**GIVEN PROBLEM**:
Pick out each line below that contains the string "audio", and copy those lines. Case counts, so only exact-case matches qualify.

*-*-*

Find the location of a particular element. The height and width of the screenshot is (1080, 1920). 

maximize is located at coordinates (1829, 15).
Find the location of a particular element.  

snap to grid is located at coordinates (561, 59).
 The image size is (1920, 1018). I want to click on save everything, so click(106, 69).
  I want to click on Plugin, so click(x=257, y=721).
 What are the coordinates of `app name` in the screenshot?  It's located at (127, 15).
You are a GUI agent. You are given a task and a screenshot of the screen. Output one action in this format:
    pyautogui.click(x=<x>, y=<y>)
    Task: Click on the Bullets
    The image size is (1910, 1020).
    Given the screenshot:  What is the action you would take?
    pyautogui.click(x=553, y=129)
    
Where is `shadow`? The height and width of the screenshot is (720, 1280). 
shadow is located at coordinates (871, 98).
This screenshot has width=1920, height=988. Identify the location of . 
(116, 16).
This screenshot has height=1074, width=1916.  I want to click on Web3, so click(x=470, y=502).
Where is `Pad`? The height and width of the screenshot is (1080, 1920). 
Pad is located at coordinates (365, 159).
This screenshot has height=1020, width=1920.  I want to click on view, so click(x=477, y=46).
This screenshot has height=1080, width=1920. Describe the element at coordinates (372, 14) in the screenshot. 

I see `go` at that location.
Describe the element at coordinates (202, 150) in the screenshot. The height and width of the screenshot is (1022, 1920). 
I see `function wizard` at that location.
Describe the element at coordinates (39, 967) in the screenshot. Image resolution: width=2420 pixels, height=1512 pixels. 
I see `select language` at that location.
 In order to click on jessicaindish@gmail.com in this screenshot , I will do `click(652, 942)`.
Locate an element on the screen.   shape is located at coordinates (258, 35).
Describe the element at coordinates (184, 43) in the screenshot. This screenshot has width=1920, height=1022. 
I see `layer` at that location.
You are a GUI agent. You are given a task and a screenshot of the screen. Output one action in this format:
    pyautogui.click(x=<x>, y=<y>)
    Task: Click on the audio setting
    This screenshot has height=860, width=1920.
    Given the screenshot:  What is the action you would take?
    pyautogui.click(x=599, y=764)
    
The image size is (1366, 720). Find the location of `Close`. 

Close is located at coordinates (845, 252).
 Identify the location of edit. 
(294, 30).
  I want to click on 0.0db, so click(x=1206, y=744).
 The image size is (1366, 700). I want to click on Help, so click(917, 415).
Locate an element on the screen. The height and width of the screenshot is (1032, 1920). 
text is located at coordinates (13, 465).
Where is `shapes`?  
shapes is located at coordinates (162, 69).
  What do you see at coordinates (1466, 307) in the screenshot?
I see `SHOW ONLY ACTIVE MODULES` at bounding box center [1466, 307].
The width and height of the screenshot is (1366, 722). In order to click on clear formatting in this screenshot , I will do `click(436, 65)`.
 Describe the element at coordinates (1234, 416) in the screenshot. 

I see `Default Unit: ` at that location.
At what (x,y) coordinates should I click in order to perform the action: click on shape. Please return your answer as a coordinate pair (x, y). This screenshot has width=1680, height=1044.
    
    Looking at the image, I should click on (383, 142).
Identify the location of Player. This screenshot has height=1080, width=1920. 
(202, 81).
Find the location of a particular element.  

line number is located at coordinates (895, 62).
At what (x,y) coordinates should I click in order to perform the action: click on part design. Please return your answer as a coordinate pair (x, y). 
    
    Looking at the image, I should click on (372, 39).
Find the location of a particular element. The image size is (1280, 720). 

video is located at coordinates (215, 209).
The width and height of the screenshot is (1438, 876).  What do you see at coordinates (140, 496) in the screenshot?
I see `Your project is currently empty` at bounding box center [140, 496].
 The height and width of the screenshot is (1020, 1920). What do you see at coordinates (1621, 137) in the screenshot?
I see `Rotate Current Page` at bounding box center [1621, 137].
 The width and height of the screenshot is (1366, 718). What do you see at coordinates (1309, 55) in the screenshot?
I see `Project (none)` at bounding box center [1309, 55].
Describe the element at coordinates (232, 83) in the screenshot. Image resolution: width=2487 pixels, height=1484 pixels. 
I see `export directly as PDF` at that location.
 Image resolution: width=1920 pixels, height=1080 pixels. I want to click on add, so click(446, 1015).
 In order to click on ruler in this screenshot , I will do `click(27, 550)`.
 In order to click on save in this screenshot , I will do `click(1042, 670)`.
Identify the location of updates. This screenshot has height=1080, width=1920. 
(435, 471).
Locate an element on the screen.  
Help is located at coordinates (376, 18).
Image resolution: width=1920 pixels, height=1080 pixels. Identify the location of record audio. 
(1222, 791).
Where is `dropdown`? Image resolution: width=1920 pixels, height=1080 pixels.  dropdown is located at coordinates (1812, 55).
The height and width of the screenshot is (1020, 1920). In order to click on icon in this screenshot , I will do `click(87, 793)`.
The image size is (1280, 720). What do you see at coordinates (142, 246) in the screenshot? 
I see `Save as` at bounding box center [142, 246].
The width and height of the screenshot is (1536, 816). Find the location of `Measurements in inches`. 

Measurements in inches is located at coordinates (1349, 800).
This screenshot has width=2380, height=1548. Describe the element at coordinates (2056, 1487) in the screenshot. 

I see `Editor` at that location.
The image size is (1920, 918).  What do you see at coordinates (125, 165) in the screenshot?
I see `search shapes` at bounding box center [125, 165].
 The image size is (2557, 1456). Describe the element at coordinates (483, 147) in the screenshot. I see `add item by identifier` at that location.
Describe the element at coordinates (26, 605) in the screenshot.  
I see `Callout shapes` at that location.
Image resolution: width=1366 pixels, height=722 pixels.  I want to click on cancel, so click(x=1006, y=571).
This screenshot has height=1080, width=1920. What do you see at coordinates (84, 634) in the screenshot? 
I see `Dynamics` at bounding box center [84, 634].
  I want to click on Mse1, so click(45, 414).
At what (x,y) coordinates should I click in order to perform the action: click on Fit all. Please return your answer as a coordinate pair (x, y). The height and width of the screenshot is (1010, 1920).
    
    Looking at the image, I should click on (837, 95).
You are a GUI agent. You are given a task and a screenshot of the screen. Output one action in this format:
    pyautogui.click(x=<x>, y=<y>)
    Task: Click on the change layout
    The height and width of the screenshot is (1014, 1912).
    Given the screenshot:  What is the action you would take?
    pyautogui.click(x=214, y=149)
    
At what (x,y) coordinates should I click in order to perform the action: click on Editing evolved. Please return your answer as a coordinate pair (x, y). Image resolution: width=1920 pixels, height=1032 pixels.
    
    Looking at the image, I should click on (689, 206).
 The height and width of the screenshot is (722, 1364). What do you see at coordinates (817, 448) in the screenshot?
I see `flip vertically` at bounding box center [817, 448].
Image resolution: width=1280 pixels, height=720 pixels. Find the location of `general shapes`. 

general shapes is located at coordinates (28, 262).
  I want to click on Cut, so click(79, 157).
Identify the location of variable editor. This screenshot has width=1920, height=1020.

*-*-*

**SOLUTION TO THIS EXERCISE**:
    Task: Click on the audio setting
Image resolution: width=1920 pixels, height=1080 pixels. Identify the location of record audio. 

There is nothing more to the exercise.